This article was originally published on Psychology Today on March 9, 2019.
3 basic helping skills that would help President Trump be comforter-in-chief
The President’s latest disaster response on the ground in Alabama after the recent tornado has once again been nothing short of disastrous. Instead of offering survivors the hope of real relief, President Donald Trump decided that signing sacred texts like a celebrity would sign a souvenir was what would benefit survivors.
When the president of the United States (U.S.) visits a disaster zone or issues a message about a recent disaster, you know it’s serious. U.S. Presidents play an important role in the disaster recovery process as commander-in-chief.
However, it is an acting president’s ability to be comforter-in-chief that may be even more important to our country’s ability to weather catastrophe.
President Barack Obama’s moving eulogy in the aftermath of the Charleston church mass shooting helped our country mourn and cling to hope following senseless mass violence. After 9/11, President George W. Bush solemnly walked alongside first responders amidst the debris and reminded our country that we are stronger together.
With President Trump, we get neither commander-in-chief nor comforter-in-chief—only celebrity-in-chief.
As a Katrina survivor, disaster psychologist, and disaster scholar that has collaborated with FEMA, I continue to be alarmed by President Trump’s comments and inability to lead during times of crisis.
When previous U.S. Presidents have visited areas ravaged by disaster, their attention is on the needs of the victims and survivors of the tragedy.
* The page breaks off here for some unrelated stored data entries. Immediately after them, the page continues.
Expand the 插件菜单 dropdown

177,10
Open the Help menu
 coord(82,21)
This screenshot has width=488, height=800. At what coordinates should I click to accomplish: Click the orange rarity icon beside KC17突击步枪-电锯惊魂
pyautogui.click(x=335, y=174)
When President Trump visits areas ravaged by disaster, he sadly keeps his attention on himself.
Here are three basic helping skills that I wish President Trump would rely on instead of his celebrity the next time he touches down in a disaster zone.
One of the ways you can help disaster survivors is to identify and connect with their experience.
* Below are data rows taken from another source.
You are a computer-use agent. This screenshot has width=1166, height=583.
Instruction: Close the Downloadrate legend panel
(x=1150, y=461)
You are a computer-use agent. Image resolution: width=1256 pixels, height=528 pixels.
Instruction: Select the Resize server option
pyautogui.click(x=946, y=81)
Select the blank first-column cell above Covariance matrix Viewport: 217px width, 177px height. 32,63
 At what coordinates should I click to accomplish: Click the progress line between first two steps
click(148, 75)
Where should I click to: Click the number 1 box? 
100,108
Be present with survivors—push aside internal and external distractions.
Ask about the survivors’ needs and how they are doing.
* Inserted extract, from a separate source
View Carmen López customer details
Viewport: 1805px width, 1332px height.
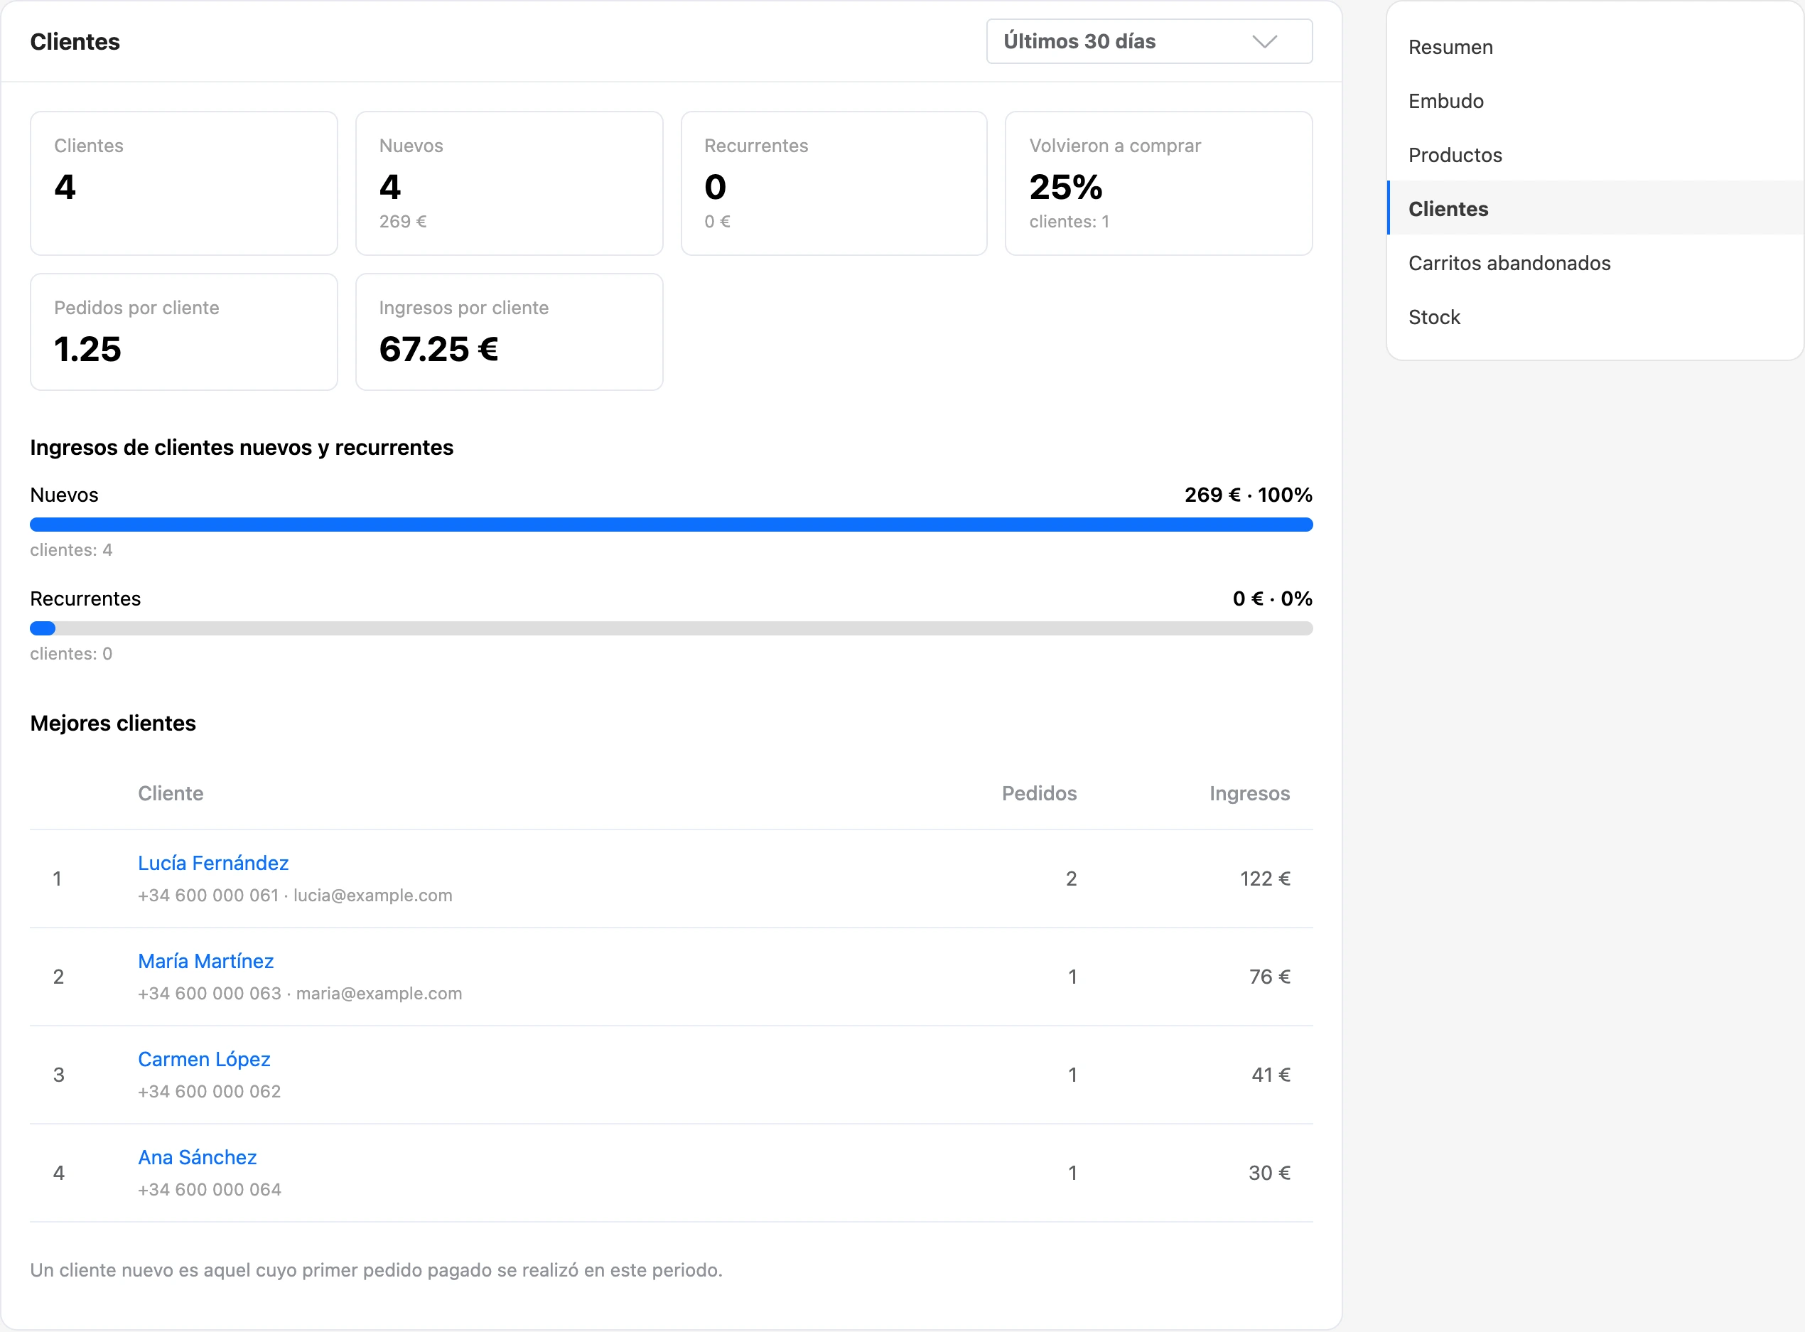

Convey genuine concern and warmth.
Remember that each person you encounter is unique and valuable.
Offer compassion, not just the appearance of compassion, by being genuine.
There are things you can do to demonstrate a posture of attentiveness, openness, and warmth that will increase the odds that the survivor will feel safe to express their concerns, struggles, and needs.
Physically orient yourself to the person to whom you are listening (e.g., squarely face the person, open your posture toward them, lean in, make eye contact, relax your body).
Pause, take a deep breath and focus on being the best listener that you can.
Show curiosity and genuine concern.
While they are talking, do not worry about what you’ll say or do next.
Use open-ended questions.
Repeat back paraphrases to affirm what you’re hearing them say.
Offer reflections of feeling, content, and meaning to be sure you’re tracking with what the survivor is telling you.
Survivors find comfort in feeling understood, and it is important to affirm the survivor’s experience.
Acknowledge the difficulty of the situation and what they are going through.
Show accurate understanding of their experience by reflecting back what they’ve shared.
Look for strengths in the survivor, and, when appropriate, affirm those strengths and provide encouragement.
Help survivors understand common reactions and struggles associated with going through a disaster.
Remind them that they are not alone and that they are stronger together.